Article 1, Section 7 of the Constitution says that in order for a “Bill” to “become a Law,” it “shall have passed the House of Representatives and the Senate.” There should be a “bill” that is the subject of a vote in each body. The core problem under the Slaughter approach, as I see it, is not so much the name given to the vote. I think the House can vote to deem a bill approved, if it is just a matter of using a different word. My concern is that would be a single vote that tries to approve the Senate bill and the revisions to the Senate bill at the same time. That is a vote on a different bill not a vote on the Senate bill. That vote cannot be construed as passing the identical Senate bill. It does not represent a simple vote for the Senate bill. My read of the Constitution is that both chambers of Congress must each vote on identical bill before the President can sign them into law. Here the House is clearly voting revisions to the Senate bill. I think it would be fine if there was an up or down vote on the Senate bill, and even enactment followed by efforts at revisions.

The proposed Pelosi-Slaughter approach allows that the House can take a vote on multiple provisions at once. That single vote reflects the balance of those three provisions – not necessarily support for each of those three provisions alone. A bill must reflect an exact agreement between both bodies on language. What would the Senate need to vote on? It seems to me it would need to vote on the whole package – and that means the reconciliation rules could not apply. What do protagonists of the Slaughter approach believe this will lead to? From now on there could be a single vote in the House or Senate on multiple provisions following the Slaughter rule. Indeed the very provisions could be on the same substance and contradictory.
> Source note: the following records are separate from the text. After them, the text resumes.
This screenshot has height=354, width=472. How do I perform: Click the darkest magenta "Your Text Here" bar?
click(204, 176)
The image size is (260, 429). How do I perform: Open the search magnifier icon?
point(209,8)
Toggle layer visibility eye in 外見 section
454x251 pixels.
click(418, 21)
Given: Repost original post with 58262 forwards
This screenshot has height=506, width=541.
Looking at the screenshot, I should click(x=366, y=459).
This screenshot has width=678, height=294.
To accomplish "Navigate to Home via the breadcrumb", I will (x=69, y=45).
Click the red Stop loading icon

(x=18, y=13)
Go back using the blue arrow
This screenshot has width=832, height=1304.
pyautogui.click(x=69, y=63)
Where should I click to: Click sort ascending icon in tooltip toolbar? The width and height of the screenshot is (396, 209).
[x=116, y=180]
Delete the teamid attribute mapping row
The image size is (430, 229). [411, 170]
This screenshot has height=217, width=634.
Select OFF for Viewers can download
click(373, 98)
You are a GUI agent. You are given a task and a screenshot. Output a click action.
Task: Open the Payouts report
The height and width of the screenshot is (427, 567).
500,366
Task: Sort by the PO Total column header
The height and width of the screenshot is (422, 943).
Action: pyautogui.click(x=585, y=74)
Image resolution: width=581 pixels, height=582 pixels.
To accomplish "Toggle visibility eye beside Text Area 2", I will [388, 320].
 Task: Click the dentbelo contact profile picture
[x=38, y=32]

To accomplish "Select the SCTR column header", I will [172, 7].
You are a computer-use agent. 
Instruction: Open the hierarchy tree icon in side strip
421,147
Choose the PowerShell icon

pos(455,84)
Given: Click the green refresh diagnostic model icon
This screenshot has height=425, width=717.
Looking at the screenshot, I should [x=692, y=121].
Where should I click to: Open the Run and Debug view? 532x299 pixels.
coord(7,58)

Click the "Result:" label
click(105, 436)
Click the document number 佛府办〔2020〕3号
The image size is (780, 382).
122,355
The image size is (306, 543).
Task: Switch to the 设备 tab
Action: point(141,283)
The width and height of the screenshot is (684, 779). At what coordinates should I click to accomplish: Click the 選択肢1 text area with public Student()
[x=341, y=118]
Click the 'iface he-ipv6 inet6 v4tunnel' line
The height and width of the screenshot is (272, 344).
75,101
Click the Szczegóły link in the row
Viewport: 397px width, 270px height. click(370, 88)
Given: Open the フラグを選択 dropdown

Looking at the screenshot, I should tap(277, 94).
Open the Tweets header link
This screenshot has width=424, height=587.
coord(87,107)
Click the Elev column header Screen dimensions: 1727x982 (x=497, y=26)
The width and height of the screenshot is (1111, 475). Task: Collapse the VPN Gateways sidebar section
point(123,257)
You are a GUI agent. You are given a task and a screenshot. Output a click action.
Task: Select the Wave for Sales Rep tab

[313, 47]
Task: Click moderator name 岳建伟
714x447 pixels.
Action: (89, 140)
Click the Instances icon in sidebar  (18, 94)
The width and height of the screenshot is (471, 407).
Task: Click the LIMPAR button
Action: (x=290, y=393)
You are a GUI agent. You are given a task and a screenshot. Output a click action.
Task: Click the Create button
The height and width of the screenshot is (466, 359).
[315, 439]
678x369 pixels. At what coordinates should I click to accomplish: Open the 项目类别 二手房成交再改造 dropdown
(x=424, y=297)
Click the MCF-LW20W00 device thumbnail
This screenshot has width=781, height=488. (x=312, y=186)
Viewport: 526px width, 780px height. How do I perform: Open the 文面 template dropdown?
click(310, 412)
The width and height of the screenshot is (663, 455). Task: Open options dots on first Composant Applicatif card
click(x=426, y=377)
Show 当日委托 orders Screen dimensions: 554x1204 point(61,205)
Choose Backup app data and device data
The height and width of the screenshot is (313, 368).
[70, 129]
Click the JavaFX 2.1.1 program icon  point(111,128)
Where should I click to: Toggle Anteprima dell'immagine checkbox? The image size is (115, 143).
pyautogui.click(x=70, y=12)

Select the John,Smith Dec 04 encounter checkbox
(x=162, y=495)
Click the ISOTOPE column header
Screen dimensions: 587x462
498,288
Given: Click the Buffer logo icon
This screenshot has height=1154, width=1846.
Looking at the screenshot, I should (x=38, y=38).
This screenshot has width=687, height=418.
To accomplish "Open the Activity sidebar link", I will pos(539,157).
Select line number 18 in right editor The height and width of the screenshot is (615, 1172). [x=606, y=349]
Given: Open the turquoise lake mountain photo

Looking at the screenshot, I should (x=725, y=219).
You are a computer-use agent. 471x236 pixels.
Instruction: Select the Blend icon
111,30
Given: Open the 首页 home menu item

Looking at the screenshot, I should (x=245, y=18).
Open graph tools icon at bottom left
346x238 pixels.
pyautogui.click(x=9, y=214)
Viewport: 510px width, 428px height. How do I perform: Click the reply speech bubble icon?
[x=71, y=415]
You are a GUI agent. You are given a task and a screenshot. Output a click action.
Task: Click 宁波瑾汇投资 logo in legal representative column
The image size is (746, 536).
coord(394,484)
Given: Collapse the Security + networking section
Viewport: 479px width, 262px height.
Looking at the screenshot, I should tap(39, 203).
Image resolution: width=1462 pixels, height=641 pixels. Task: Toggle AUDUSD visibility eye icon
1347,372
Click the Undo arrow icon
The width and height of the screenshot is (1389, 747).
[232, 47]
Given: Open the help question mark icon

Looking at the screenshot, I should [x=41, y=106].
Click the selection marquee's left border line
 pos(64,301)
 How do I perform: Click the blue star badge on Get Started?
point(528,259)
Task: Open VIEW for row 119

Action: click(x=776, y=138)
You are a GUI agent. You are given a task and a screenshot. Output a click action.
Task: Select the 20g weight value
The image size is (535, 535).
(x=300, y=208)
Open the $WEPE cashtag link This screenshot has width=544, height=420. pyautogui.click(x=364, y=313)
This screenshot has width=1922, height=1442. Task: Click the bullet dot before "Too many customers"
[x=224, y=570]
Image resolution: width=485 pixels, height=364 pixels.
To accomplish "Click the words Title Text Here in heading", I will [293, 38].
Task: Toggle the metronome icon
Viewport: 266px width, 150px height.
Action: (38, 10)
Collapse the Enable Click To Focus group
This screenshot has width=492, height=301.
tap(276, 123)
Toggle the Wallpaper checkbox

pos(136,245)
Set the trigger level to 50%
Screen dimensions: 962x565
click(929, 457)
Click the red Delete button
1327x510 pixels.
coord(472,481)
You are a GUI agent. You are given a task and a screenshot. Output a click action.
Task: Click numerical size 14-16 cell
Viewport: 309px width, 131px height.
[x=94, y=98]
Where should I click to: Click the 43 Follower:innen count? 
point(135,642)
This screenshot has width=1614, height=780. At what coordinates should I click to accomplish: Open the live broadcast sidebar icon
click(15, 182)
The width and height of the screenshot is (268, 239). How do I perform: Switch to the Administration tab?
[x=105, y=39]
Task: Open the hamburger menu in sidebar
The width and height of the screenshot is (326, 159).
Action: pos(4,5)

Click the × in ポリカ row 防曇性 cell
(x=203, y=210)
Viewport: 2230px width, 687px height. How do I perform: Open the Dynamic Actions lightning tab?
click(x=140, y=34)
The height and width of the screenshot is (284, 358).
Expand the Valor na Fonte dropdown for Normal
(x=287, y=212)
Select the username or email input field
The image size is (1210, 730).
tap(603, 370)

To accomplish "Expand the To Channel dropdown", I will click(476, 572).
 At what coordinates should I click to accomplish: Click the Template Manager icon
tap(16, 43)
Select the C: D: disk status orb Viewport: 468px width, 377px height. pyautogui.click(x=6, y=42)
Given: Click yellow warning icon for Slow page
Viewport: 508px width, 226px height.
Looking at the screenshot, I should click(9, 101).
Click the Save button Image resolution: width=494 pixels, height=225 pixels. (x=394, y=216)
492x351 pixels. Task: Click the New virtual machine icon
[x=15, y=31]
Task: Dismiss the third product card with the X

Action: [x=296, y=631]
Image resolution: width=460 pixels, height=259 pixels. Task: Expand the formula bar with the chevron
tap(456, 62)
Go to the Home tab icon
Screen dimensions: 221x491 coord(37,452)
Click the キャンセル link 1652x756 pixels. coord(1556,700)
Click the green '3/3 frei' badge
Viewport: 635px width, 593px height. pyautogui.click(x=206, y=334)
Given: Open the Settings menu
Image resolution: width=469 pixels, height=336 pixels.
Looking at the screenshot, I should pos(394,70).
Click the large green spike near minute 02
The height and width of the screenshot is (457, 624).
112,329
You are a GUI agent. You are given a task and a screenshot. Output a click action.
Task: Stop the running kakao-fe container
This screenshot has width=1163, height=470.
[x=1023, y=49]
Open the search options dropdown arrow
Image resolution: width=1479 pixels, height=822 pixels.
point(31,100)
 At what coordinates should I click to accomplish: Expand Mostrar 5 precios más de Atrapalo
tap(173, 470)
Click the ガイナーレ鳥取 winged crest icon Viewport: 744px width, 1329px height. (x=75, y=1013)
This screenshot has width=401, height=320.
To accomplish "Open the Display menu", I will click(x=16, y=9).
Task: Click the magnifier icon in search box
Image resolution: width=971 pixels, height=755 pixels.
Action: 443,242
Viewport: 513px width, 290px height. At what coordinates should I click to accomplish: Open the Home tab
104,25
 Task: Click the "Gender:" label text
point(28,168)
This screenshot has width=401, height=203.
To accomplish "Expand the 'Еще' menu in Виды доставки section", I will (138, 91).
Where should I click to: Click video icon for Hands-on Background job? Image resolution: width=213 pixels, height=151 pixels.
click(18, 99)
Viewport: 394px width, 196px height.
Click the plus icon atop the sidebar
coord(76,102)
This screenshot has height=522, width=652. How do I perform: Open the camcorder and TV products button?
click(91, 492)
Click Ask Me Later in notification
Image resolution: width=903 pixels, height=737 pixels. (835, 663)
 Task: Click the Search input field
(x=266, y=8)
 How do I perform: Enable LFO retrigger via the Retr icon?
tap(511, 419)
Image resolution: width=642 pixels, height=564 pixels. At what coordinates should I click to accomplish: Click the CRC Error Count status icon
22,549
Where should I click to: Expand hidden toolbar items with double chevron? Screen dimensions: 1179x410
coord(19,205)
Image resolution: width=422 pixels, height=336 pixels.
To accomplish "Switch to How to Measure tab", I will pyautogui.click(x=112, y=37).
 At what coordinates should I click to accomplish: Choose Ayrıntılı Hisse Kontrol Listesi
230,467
So who gets to pick and choose what goes to the President’s desk or what gets taken up in the other body? The December Senate vote was flat out not on the same bill the House would be voting on. The confusion and uncertainty concerning this fabrication would echo for decades. There is a credible case that the Supreme Court would at least look at the issue.

Rep. Slaughter and others have noted that votes on a rule that deems a bill passed have occurred in the past. Therefore, she reasons, such an approach must be Constitutional. But the Constitution does not change because people ignore it or fail to challenge instances of its violation.

Representatives have one of the greatest responsibilities of our Republic– the ability to stand up and vote for or against a bill on behalf of their constituents. Democrats seem ashamed of their upcoming vote; they want to cloak their vote in as much smoke and mirrors as possible. This is hardly the up or down vote that President Obama claimed he was seeking. This process is far more pernicious to the Republic than just poor politics, confusion, and general political hypocrisy. There needs to be some reasonable and recognizable order in a legislative process. Congressman should be able to answer a simple question – did you, as a representative vote without any qualification or additional text, for the bill being placed before the president? If we have dozens of different interpretations of what happened here, the corrosive effect will linger for a long time. And legislative tactics will fundamentally change. Get used to more confusion and distrust.

Nandan Kenkeremath worked as a senior staff on Capitol Hill for 17 years.